If you won’t take all four, you can’t have any.’! Sir William’s relations were not quite so stingy, and they eventually adopted a couple of kids from his side of the family, digging out another Antipodean, a nephew, in Hokitika, and transporting him back to England. William’s own fortune was largely given away. He and his wife founded a hospital in Northampton for crippled children. Its purpose and function changed over the years, but it continues to this present day still bearing his name. An American branch of the Treloar family have an internet website. William features prominently as possibly their best-known connection. They provide a link to a UK archive of historic audio recordings from the early twentieth-century. William can be heard as he talks about his charitable ambitions. He was also a bit of a writer. His account of his thoughts and feelings while being knighted by Queen Victoria at Windsor Castle makes good reading. Edward VII later made him a baronet, possibly at the insistence of Queen Alexandra who lent significant support to William’s charities.

I have a small photo of Lady Treloar. She bears a remarkable resemblance to Mrs Minnie Dean, the notorious and luckless Winton baby-farmer. I don’t think they were related.
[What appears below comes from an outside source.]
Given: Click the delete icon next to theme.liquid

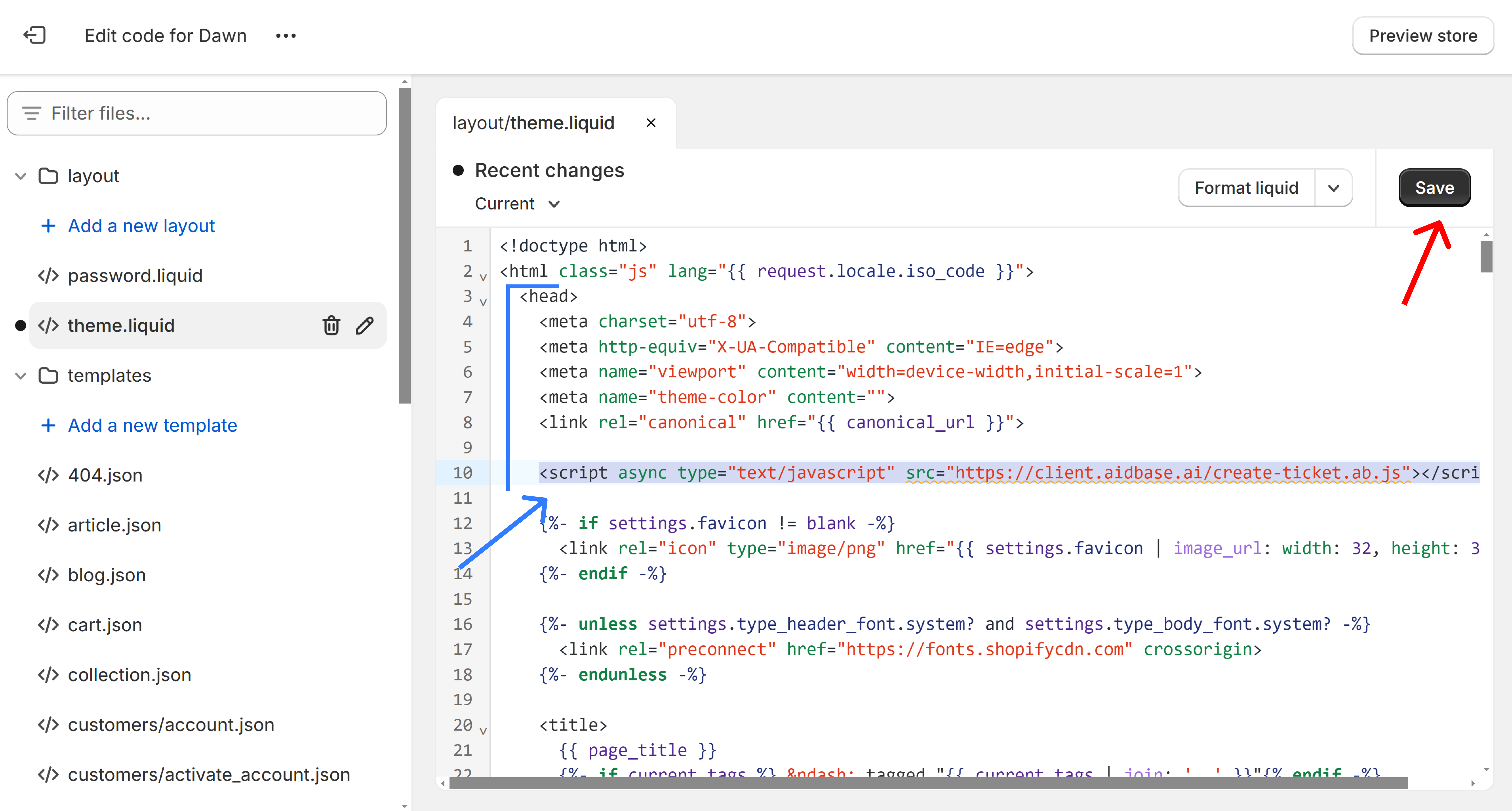Looking at the screenshot, I should tap(331, 325).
None of all this meant very much at all to my grandmother. I will never know the impulses that sent her off to Melbourne in the 1890s to train as a Salvation Army officer. Was there a Salvationist corps in Kempsey, New South Wales? Had she attended services there? Did she know someone who did and had persuaded her to come along and worship? There must have been some influences in order to winkle out a presumably good Anglican from a remote corner of New South Wales and send her off to Melbourne—which, then, was in not so much a different state as a different colony. There must certainly have been some zeal to do good on her part. I have a beautiful studio photograph of her, taken around 1896, in Army uniform, bonnet and all. She looks serene and quite lovely…and not at all prepared for service to the Lord in Kalgoorlie and then in Kumara, serving the needs, or saving the souls, of the miners down on the West Coast of New Zealand. I guess if there had been zeal, there must also have been strong will.
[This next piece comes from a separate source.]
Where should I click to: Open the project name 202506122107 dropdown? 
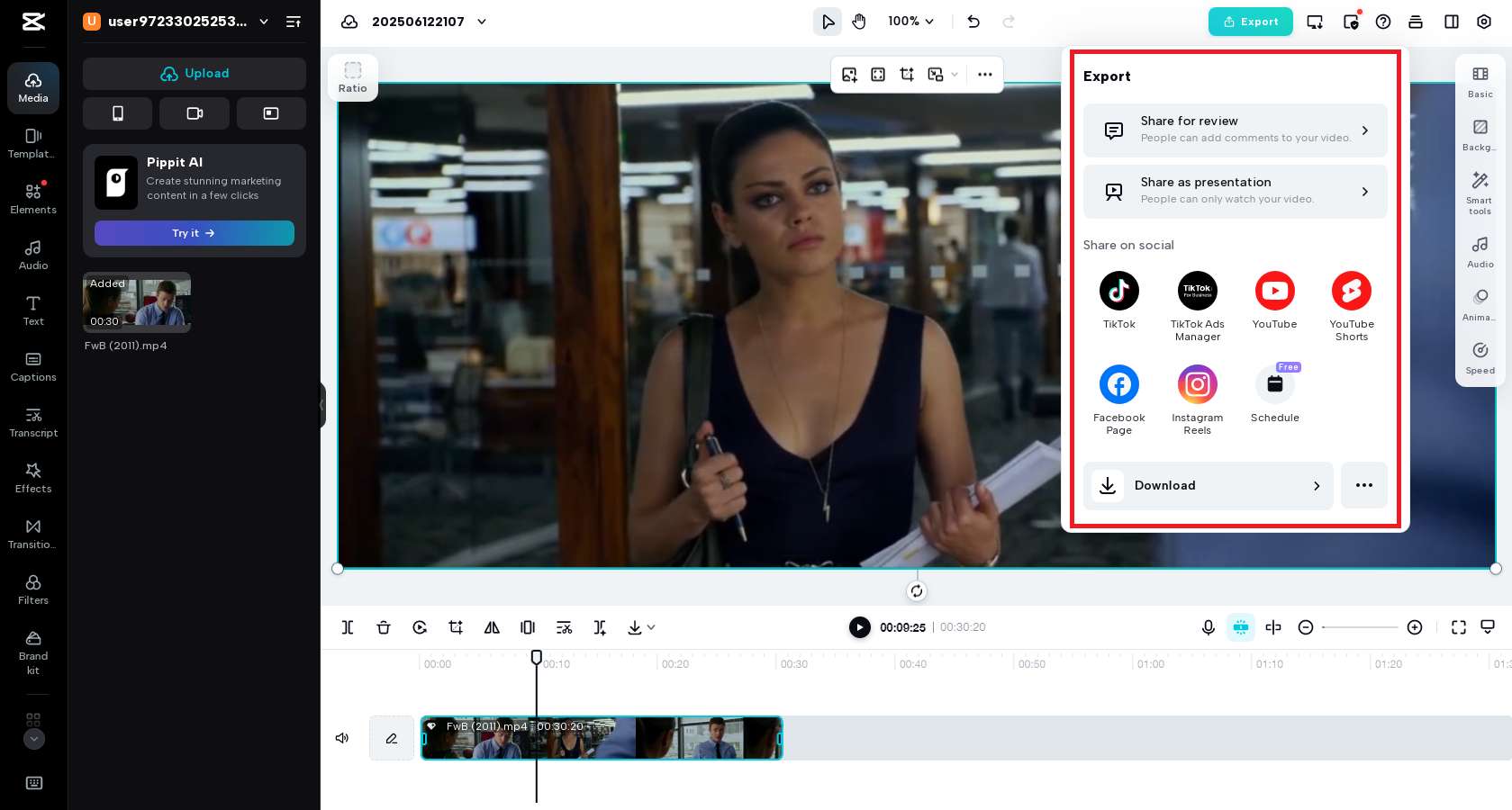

She must have saved Alexander Taylor, my grandfather, a nice young Scots Presbyterian some four years her junior. Clearly competing with his thirteen almost-all-older siblings down in Winton had proved a bit much, and he was likely doing a bit of digging in the mines in order to earn his living. It was definitely a falling in love on his side—enough, at least, to have him follow her to her next posting, back in Kalgoorlie. Persistence must have worn her down, because they married in 1903, in Fremantle, Western Australia. Marrying someone who was not an officer in the Salvation Army meant that Annie gave up her vocation, but she remained a very loyal Salvationist. In the course of time, two of her granddaughters—Frances and Laurel Cresswell—would become Salvation Army officers. Alex was devoted to her for the rest of their lives together, and then to her memory during his last handful of years without her. A lovely and loving couple in every respect.

They lived modestly and simply in the house they built in Victoria Street, Petone, next door to the kindergarten and diagonally across from the Workingmen’s Club. Grandad was a foreman in the Post and Telegraph Service until his retirement.
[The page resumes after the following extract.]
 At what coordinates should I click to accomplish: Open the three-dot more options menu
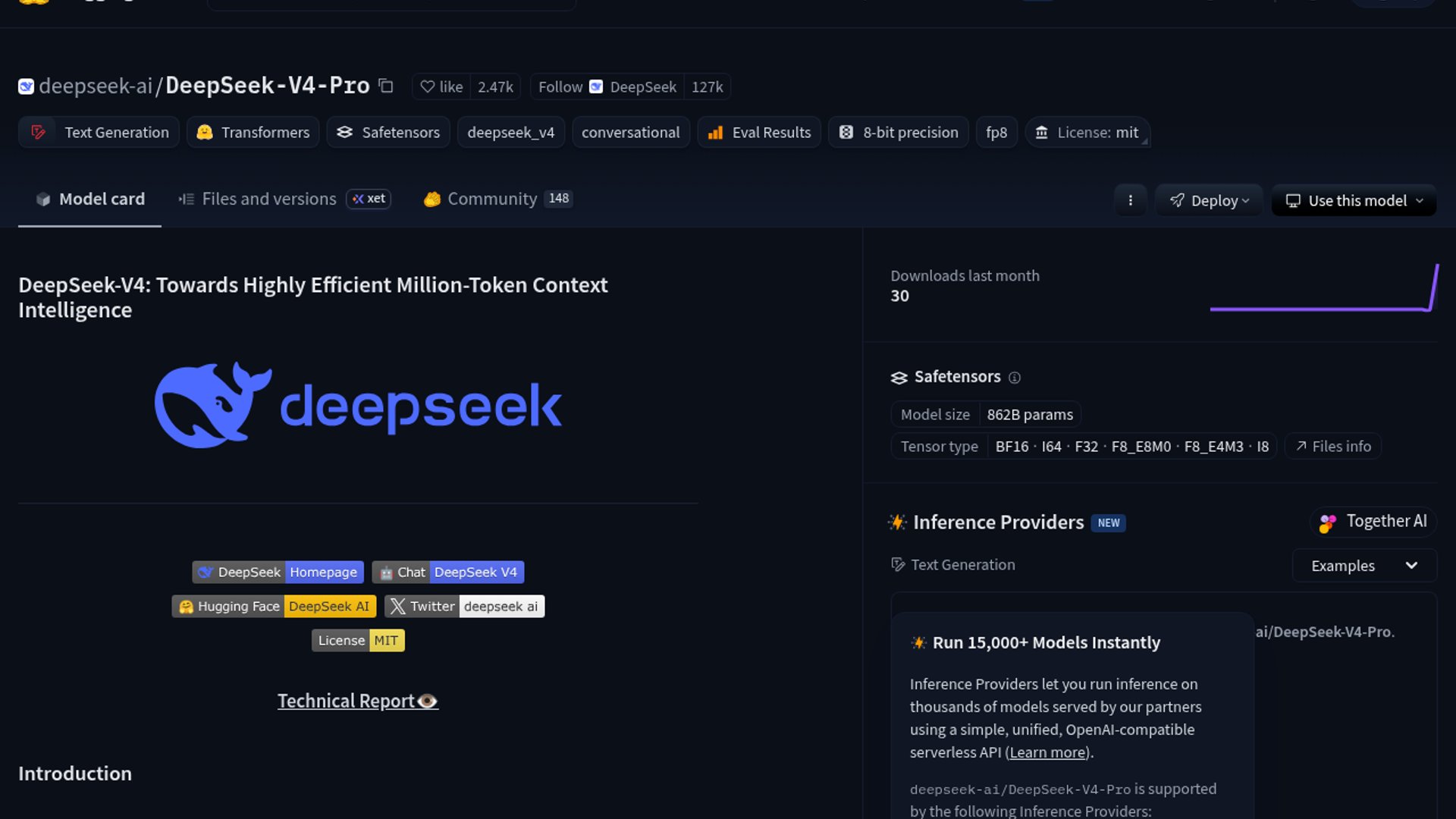[x=1130, y=200]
Whenever we stayed with Grandma and Grandad we were loyally Salvationist as well, and trekked off to the old Citadel in Petone to sing the choruses, enjoy the music of the very good band and, of course, go to Sunday School.

Grandma was a quiet woman. I never heard her raise her voice. For all that, I always sensed a strength within her. After some fit of fur-and-feathers-flying temperament on my part, I remember her taking me aside, quietly calming me down and telling me how that when she had been younger she had possessed a dreadful temper but had learnt to control it.